Je l'apprécie et je l'apprécierai toute ma vie. On passera nos vieux jours à rigoler de tous ces... (il s'arrête avant l'injure). On a eu beaucoup de chance de l'avoir quand il y a eu Mediapro, il a bien géré avec l'État pendant les difficultés post-Covid, il a géré de main de maître CVC, on était très content d'avoir cette manne. Sans lui, on courait à la catastrophe. Il n'est pas arrivé ce qu'il souhaitait sur les droits télé domestiques, mais il y a les droits internationaux qui progressent, le naming en hausse avec Mc Donald's...
Il a été en échec sur la valorisation du foot français, son mantra...

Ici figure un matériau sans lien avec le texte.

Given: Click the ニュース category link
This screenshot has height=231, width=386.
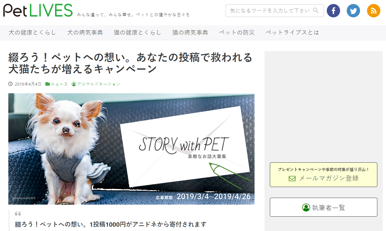Looking at the screenshot, I should pyautogui.click(x=59, y=84).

Mais on ne va pas jeter le bébé avec l'eau du bain. Il a fait plus de bonnes choses que de mauvaises. Tout n'est pas de sa faute. Maintenant, DAZN est là, beIN est là, donc pardonnez moi de faire de la Real Politik, mais on ne va pas inventer des "Si untel avait négocié avec Canal + etc." Le système va être le même, et je ne vois pas un nouveau guide arriver et inventer une fontaine à eau chaude. Que ce soit Labrune, Zézette ou Popol, il doit composer avec l'économie et la donne actuelle sur les trois ou quatre prochaines années.
Vous n'avez pas envie de lui tapoter l'épaule et de lui parler des frais de fonctionnement de la LFP ?
Ce train de vie n'est plus possible, forcément, il était calibré sur des droits télé à un milliard d'euros. Des dirigeants de clubs bossent avec la Ligue sur ce dossier, pour réduire les coûts, au niveau de la LFP et de LFP Médias. Entre les frais de structure, les gens qui ne seront pas conservés, des économies seront faites, et si notre club peut récupérer un ou deux millions au passage...
Vous êtes optimiste pour la suite ?
Bah déjà, j'aimerais dire aux gens d'arrêter le DAZN bashing. S'abonner est vital pour l'économie des clubs, s'ils arrivent à 1,5 million d'abonnés, les clubs toucheront une prime collective de 50 M€. Pour moi, sans cesse se plaindre que rien ne va est une incohérence. Le contrat est signé, je suis loyaliste.
Vos bons copains, quand ils rechignent à payer l'abonnement, que leur dites-vous vraiment ?
Déjà, ils sont tous abonnés à beIN. Et pour DAZN, je leur dirais : 30 €, c'est le prix d'un restau un vendredi soir. Donc cela fait un vendredi dans le mois, sur quatre, où tu ne vas pas au restau pour te payer ton abonnement DAZN. Voilà ma comparaison. Tout est proportionnel.
En parlant de copain, vous retrouvez Nasser al-Khelaïfi pour ce match. Vos liens sont parfois critiqués.
J'apprécie Nasser, on se prendra un thé avant le match, mais si jamais on discute trois fois par an au téléphone, c'est le bout du monde. Je ne suis inféodé à personne. Je n'ai pas attendu Vincent Labrune pour manger dans des trois étoiles, je dois cela à mon père et mon grand-père qui se sont levés tôt le matin, avant nous. Je n'ai jamais eu de contrat pour les poubelles au Qatar, nous avons fait une étude sur place par le passé, mais cela n'a débouché sur rien. Je travaille avec Lyon, Strasbourg, Lille et peut-être bientôt avec d'autres sur leurs stades, mais je ne suis inféodé à personne.